§ What you are asked to do:
For this exercise, an exact copy is needed of only the lines from the one containing "Viewport: 1200px width, 1302px" through the end of the data, with pictures left out.

§ Source data:
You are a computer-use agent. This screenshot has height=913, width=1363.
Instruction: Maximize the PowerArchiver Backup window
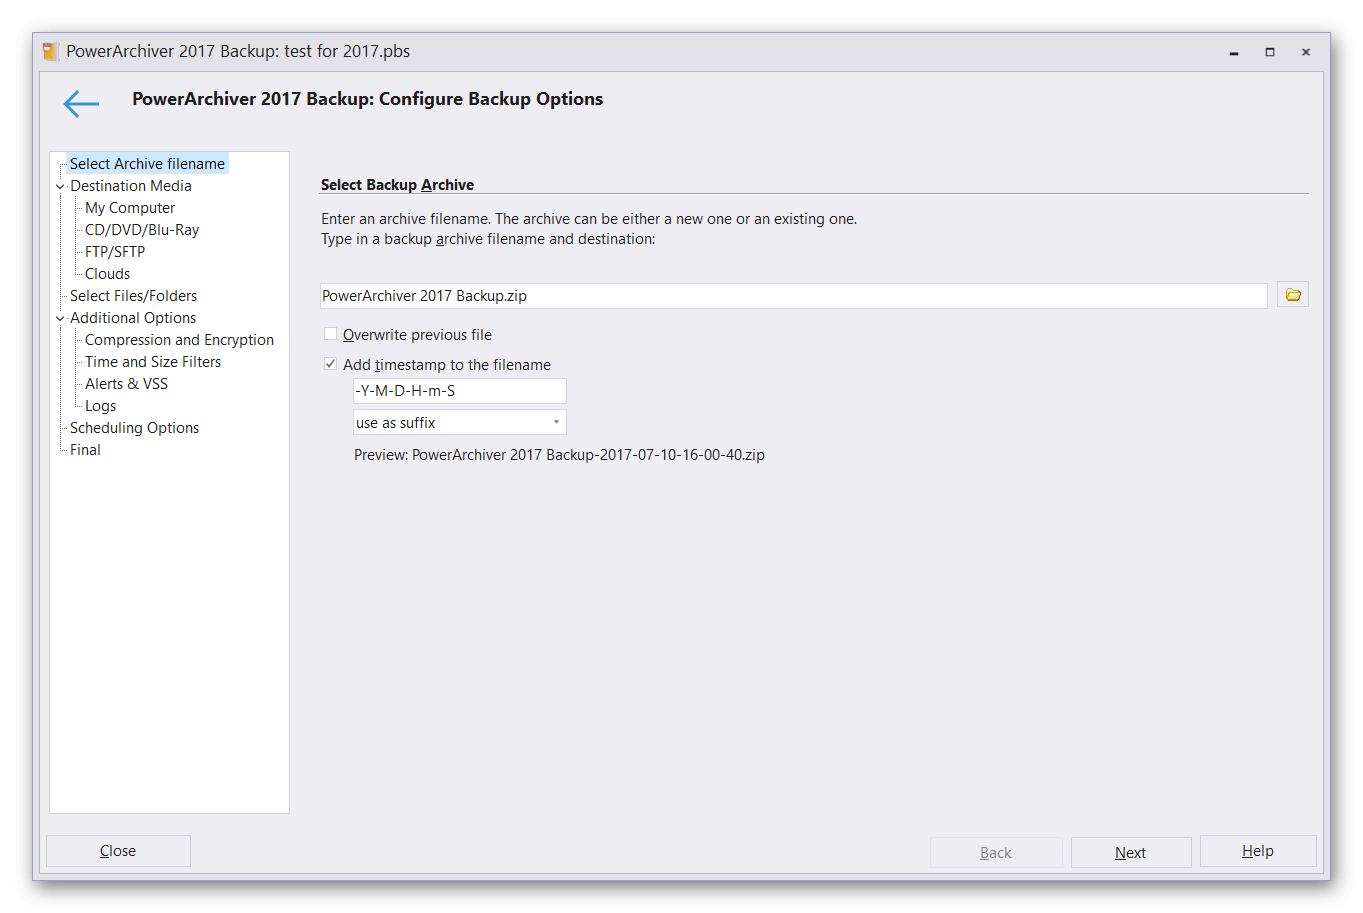click(1270, 52)
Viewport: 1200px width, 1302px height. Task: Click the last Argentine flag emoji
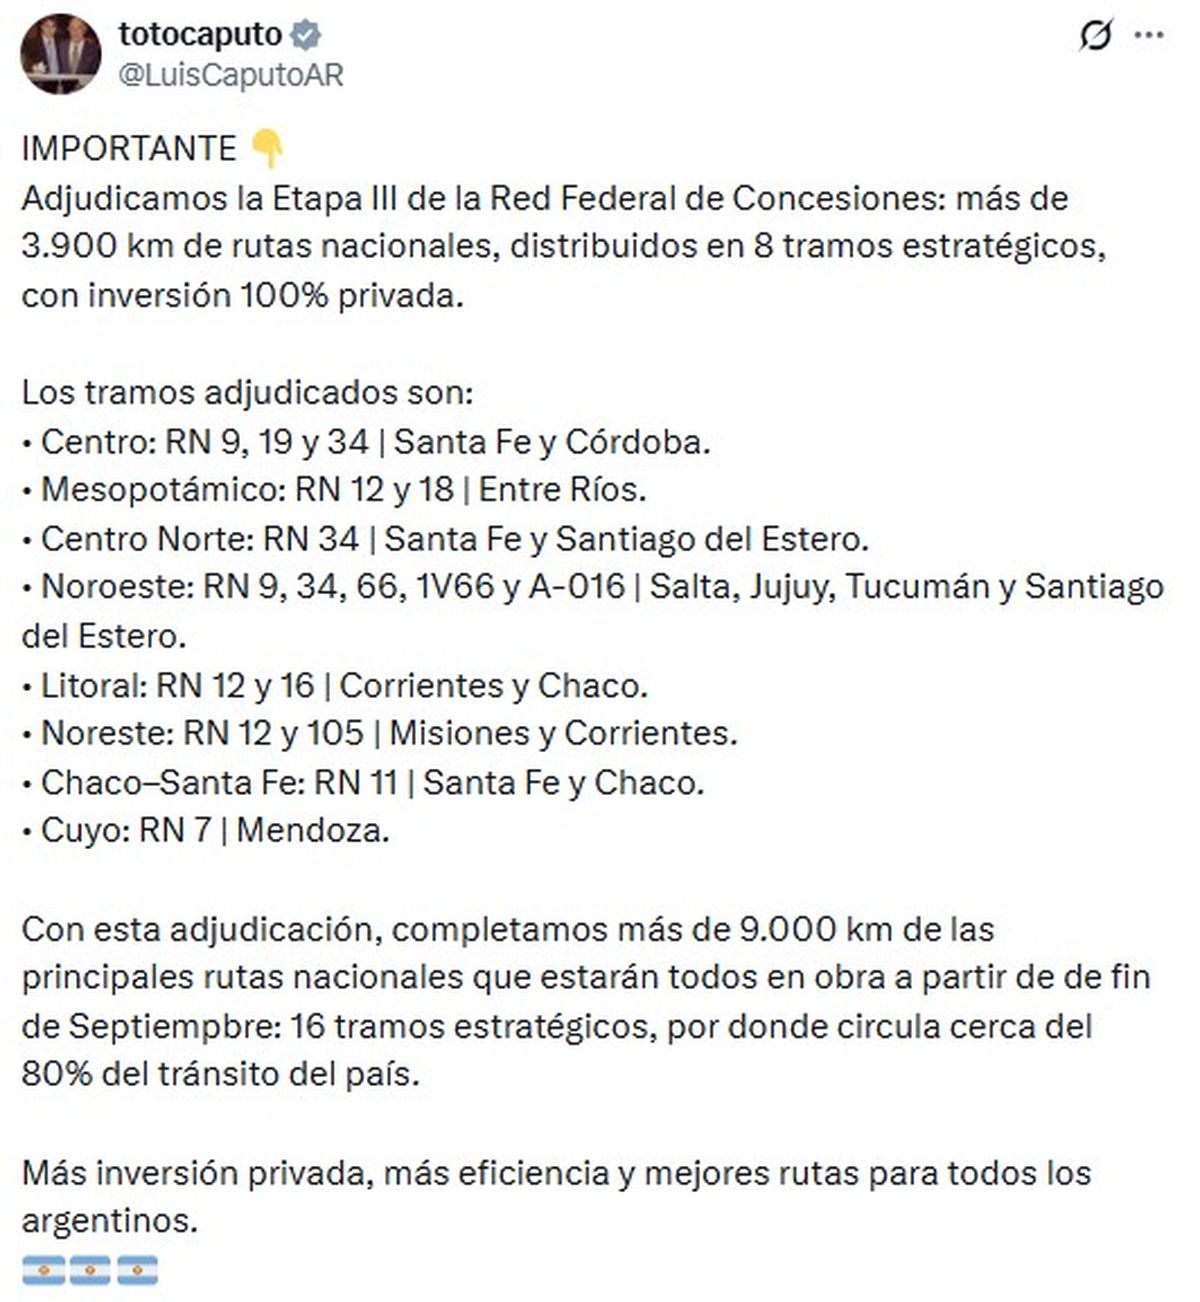tap(137, 1270)
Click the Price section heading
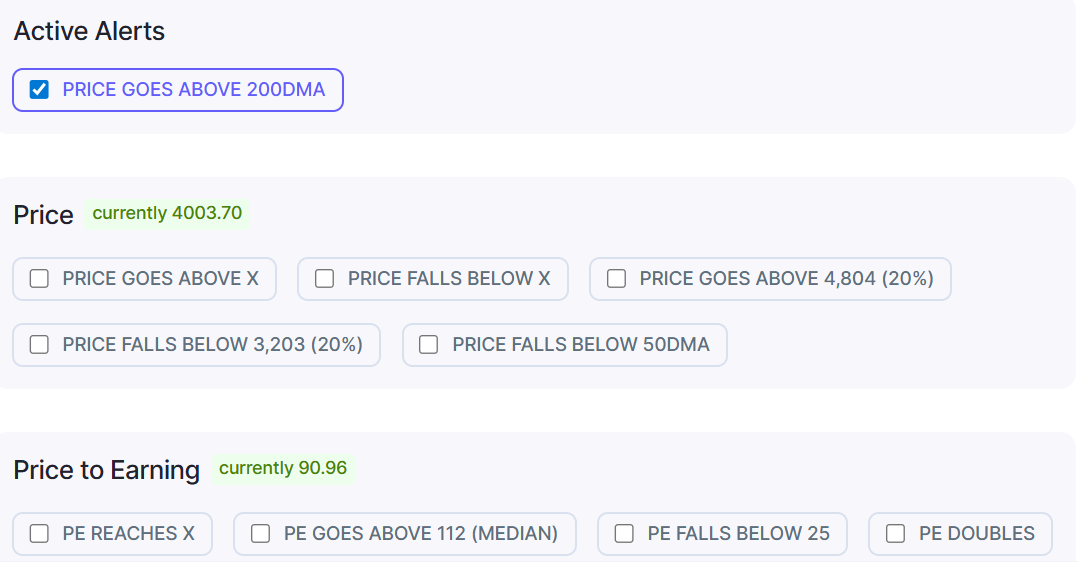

§ Task response:
Viewport: 1200px width, 1302px height. Task: Click the last Argentine flag emoji
tap(137, 1270)
Click the Price section heading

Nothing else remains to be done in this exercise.